● Passage provided
◇ ◇ ◇ ◇ ◇ ◇ ◇

The Curse of the Comfy Chair

Now let’s face the not-so-fun part: the impacts of a sedentary lifestyle on your precious muscles. Being sedentary for too long makes muscles weak. Whatever strength you had starts to disappear. Trust me, you don’t want to go from running marathons to finding yourself huffing and puffing over a few stairs or being able to pull yourself over and out of danger to being a stuck noodle waiting for someone else to come save you in an emergency. That’s a terrible place to find yourself.

It is human nature to want to relax and be comfortable. We all crave it. It feels nice to just sit around and do nothing. For a bit. Until the effects of doing so come into play and you find yourself with random aches and pains, struggling to talk up the stairs, and have plummeting energy levels.

That is why having an incredibly comfortable office chair is a blessing and a curse. I work in an office, too, so I get it. Low quality chairs aren’t good for ergonomics, they hurt your bum, low back pain happens, BUT you also don’t want to spend a lot of time in it so you get up more often and begin walking around the office in search of anything else you could be doing.

High quality, incredibly comfortable and ergonomic chairs on the other hand suck you in. You don’t want to get up. You sit down first thing in the AM and before you know it it is lunch time. If you bring your lunch to work, and you should for multiple reasons, you probably sit through lunch in that chair because you don’t need to go anywhere to grab food. The end of the work day shows up and you have maybe 1000 steps logged since you woke up 10 hours ago. Not good!

That can make us all soft.

The Desk-Side Workout Remedy (No Treadmill Included!)

So, how do you mix office work with some sort of activity to grow muscles and improve overall health? Training and Nutrition. While I won’t go over nutrition here, exercise for office workers is incredibly important.

Now, let me preface what I am about go over by saying that I work in IT Security. That means a lot of my day is spent staring at a screen tracking nonsense that happens on company networks, finding threats and mitigating them, and closing a LOT of tickets. It also means that I am chained to my desk for hours on end. On top of that I have a family life that limits my active time quite a bit so I need to get in movement when I can in order to not fall into the stereotypical office worker, IT Nerd profile.

Is it easy? No. Is it rewarding? Yes.

However, and this is getting slightly off topic, as a man nothing gives me more purpose than a good challenge and not fitting/feeding into exactly what modern society wants. A mans entire goal should be providing for himself and family, being physically able to not only provide for but exist for a long period time in a way that keeps himself and family safe, and to do all of that in a way that helps mold and guide others towards a similar lifestyle.

To be a man is to suffer, so it is better to willingly challenge yourself so you are ready when someone else challenges you. It’s been that way for millennia and will continue to be that way into the future.

We have lost our roots as men by living a comfortable life and society is paying for that currently. Office work does little to meet half of those goals, so we have to adjust.

Of course, this blog isn’t solely aimed at men, so ladies feel free to apply the same concepts to yourselves if you’d life.

Fitness breeds confidence. Confidence breeds success. Plus, consistently exercising a few times a week puts you into the top twenty or so percent of Americans so you’ll have the whole elite thing going on as well when you look at the population as a whole.

◇ ◇ ◇ ◇ ◇ ◇ ◇

● Provided information
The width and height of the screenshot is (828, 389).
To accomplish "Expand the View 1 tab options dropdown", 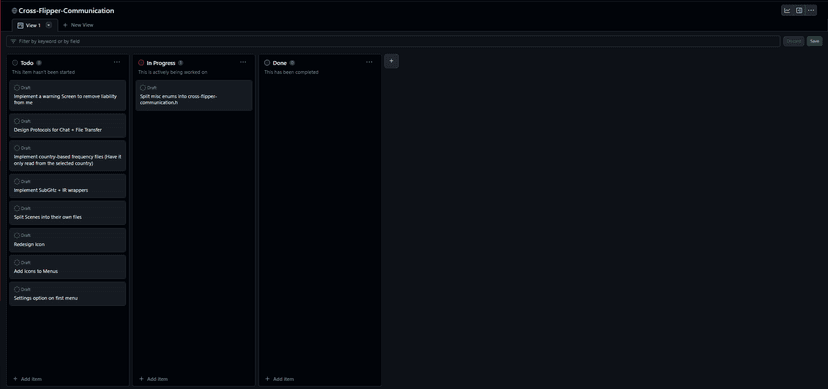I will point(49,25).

◇ ◇ ◇ ◇ ◇ ◇ ◇

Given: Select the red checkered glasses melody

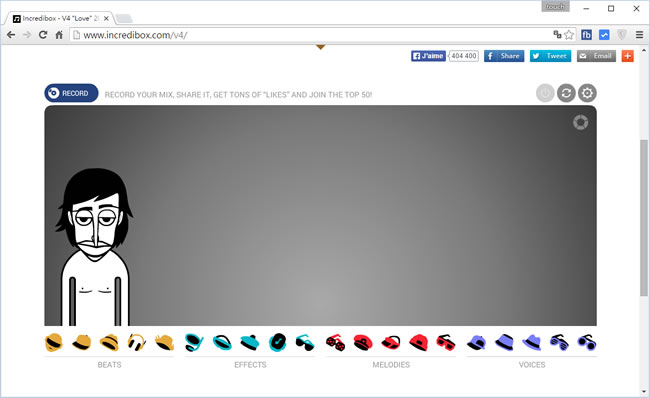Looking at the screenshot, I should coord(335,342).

◇ ◇ ◇ ◇ ◇ ◇ ◇

● Aim
In the passage about the comfy chair, what field does the writer work in? The listing isn't needed here.

● Written reply
IT Security.